### EXERCISE OBJECTIVE
Could you set out everything from the line containing "Select the credit" down to the line containing "pos(825,667)", both included, as a JSON list of strings, one string per line of the rows, with blank lines left out?

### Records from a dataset
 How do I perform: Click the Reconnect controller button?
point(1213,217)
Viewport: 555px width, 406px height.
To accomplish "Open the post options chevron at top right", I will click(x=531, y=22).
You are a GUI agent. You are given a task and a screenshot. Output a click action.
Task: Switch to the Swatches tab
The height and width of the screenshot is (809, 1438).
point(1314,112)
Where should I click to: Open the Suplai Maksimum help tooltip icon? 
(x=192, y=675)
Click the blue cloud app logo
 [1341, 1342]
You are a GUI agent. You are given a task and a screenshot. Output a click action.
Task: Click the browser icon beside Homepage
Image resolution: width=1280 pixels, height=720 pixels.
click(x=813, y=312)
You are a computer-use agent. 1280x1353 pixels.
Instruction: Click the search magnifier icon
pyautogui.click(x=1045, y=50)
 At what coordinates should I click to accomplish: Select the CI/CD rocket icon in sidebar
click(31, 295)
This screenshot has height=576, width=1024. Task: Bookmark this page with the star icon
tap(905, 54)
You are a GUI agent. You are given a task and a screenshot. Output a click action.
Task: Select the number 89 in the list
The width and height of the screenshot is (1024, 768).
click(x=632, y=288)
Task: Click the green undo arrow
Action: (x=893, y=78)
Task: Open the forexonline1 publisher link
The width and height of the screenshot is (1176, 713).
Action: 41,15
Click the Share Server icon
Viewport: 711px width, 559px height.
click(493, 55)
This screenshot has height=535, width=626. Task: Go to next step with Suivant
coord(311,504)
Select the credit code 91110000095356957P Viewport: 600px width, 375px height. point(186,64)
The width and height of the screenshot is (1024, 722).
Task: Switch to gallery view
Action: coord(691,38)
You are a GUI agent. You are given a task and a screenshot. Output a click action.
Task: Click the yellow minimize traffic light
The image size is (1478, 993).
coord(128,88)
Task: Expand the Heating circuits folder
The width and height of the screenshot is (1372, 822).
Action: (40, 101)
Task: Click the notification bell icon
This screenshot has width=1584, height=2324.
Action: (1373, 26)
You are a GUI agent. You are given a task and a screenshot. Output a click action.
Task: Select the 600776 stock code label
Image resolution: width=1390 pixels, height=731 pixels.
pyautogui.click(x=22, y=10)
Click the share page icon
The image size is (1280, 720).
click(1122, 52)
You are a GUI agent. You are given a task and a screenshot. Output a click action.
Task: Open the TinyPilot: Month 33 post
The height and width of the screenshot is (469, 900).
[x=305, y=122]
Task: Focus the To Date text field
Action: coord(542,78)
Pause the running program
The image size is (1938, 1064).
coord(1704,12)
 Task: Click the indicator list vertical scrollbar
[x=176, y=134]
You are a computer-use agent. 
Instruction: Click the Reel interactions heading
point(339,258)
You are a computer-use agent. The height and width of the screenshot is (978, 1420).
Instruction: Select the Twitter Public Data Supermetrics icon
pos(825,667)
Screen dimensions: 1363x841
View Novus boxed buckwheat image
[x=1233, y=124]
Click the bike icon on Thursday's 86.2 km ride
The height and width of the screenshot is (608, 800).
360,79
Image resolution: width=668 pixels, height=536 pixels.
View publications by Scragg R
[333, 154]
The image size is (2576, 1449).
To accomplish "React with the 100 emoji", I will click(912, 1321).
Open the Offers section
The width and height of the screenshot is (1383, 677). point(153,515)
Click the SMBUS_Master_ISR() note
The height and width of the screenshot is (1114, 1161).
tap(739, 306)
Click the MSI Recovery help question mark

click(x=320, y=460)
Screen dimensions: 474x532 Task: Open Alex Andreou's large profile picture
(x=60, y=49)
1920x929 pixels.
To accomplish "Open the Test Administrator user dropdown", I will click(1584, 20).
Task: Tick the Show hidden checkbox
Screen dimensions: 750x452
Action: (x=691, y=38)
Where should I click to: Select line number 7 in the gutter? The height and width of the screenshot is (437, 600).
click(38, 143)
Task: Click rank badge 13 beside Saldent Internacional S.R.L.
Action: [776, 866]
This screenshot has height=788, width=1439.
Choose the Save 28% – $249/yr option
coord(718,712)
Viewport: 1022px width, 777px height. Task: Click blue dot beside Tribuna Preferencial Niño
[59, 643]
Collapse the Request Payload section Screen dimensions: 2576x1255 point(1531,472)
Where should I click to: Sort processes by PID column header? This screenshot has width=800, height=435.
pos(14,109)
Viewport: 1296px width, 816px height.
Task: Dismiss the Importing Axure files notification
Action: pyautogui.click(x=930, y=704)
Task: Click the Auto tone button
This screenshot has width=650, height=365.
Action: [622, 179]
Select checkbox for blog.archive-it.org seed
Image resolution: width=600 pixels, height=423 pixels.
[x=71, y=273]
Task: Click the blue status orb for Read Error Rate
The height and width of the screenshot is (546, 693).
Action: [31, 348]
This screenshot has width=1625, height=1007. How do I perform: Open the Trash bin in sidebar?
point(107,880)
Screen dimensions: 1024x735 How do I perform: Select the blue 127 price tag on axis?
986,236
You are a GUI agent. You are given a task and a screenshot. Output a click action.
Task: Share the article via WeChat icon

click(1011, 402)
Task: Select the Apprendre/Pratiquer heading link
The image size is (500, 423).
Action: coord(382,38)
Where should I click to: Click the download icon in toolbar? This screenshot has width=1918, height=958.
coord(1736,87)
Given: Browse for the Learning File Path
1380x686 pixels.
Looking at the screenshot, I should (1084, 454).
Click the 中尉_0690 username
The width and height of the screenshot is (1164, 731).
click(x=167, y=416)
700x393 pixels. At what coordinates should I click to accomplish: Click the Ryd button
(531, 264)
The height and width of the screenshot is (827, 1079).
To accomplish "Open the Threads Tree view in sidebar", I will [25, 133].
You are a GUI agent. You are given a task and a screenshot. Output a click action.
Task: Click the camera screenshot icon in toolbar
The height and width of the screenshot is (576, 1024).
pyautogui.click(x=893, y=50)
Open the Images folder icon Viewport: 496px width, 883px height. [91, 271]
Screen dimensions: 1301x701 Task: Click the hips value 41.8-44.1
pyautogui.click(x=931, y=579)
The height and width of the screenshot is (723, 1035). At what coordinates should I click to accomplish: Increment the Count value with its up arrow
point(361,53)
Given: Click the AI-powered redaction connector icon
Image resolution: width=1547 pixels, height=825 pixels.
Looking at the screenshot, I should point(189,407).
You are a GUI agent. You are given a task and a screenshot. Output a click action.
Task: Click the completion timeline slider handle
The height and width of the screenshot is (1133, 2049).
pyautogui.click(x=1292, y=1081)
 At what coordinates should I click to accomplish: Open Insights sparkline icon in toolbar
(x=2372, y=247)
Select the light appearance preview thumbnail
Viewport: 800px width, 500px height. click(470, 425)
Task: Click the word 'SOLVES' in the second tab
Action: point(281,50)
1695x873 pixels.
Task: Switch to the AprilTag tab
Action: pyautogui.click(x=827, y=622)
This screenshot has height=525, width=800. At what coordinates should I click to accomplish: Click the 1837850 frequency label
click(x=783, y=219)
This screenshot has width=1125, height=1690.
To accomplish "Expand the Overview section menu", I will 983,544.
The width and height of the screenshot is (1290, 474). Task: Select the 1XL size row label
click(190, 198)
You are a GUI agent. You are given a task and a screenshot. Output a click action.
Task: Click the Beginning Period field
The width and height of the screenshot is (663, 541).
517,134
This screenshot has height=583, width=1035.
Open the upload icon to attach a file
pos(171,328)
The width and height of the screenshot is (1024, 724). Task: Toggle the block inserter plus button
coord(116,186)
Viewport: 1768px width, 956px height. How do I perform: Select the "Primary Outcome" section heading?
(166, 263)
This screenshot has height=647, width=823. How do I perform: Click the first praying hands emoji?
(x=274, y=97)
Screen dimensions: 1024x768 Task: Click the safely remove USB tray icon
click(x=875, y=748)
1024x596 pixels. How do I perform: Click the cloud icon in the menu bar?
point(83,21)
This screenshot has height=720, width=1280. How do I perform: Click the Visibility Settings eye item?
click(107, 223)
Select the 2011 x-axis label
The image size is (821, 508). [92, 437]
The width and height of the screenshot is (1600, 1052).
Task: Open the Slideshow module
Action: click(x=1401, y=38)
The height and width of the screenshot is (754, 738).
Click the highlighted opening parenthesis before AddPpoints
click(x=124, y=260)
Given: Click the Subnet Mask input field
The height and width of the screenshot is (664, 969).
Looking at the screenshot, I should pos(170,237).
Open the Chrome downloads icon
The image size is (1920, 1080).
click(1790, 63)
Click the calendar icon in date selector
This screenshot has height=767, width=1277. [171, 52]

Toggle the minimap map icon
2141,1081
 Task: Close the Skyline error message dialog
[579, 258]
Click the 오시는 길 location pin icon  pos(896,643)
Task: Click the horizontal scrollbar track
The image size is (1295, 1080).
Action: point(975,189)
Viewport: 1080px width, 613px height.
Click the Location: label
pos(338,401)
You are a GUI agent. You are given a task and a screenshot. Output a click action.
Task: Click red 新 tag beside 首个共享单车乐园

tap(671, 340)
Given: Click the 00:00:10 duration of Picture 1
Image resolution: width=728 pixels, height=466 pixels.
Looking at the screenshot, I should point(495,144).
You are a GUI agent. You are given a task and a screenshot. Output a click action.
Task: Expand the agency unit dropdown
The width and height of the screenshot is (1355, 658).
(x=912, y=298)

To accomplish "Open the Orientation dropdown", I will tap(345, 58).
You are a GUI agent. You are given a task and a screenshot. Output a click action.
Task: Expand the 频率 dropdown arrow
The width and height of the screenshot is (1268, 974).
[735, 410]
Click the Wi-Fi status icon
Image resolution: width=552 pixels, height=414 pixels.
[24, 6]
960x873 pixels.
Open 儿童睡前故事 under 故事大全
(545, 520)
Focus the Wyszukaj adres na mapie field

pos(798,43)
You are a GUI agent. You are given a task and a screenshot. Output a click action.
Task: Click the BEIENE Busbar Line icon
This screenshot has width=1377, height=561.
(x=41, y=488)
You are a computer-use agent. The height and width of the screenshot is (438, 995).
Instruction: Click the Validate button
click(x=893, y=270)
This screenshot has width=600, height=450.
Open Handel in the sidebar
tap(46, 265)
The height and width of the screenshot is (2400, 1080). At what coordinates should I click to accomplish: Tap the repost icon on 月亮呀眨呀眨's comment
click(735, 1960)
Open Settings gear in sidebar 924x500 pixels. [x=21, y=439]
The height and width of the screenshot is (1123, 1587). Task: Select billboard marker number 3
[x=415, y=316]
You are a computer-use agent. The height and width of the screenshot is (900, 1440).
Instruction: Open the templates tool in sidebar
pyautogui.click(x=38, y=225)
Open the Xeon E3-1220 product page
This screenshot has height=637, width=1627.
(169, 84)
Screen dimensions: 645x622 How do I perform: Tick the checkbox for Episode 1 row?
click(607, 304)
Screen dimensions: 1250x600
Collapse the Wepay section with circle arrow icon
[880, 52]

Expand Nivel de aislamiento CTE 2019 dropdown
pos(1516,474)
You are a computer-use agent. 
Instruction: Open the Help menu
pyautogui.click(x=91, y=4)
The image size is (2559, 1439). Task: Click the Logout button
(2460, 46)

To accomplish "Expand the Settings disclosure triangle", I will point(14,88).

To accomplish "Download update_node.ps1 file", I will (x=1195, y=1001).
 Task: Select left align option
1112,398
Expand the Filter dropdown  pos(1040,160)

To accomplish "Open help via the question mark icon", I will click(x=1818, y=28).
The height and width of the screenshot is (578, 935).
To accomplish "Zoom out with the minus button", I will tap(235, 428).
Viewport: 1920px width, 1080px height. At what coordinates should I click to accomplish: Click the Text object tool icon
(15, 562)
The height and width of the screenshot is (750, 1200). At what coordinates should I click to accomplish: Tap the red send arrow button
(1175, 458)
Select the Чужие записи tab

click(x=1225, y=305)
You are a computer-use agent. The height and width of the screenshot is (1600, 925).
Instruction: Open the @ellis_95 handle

### EXERCISE SOLUTION
[
  "Select the credit code 91110000095356957P Viewport: 600px width, 375px height. point(186,64)",
  "The width and height of the screenshot is (1024, 722).",
  "Task: Switch to gallery view",
  "Action: coord(691,38)",
  "You are a GUI agent. You are given a task and a screenshot. Output a click action.",
  "Task: Click the yellow minimize traffic light",
  "The image size is (1478, 993).",
  "coord(128,88)",
  "Task: Expand the Heating circuits folder",
  "The width and height of the screenshot is (1372, 822).",
  "Action: (40, 101)",
  "Task: Click the notification bell icon",
  "This screenshot has width=1584, height=2324.",
  "Action: (1373, 26)",
  "You are a GUI agent. You are given a task and a screenshot. Output a click action.",
  "Task: Select the 600776 stock code label",
  "Image resolution: width=1390 pixels, height=731 pixels.",
  "pyautogui.click(x=22, y=10)",
  "Click the share page icon",
  "The image size is (1280, 720).",
  "click(1122, 52)",
  "You are a GUI agent. You are given a task and a screenshot. Output a click action.",
  "Task: Open the TinyPilot: Month 33 post",
  "The height and width of the screenshot is (469, 900).",
  "[x=305, y=122]",
  "Task: Focus the To Date text field",
  "Action: coord(542,78)",
  "Pause the running program",
  "The image size is (1938, 1064).",
  "coord(1704,12)",
  " Task: Click the indicator list vertical scrollbar",
  "[x=176, y=134]",
  "You are a computer-use agent. ",
  "Instruction: Click the Reel interactions heading",
  "point(339,258)",
  "You are a computer-use agent. The height and width of the screenshot is (978, 1420).",
  "Instruction: Select the Twitter Public Data Supermetrics icon",
  "pos(825,667)"
]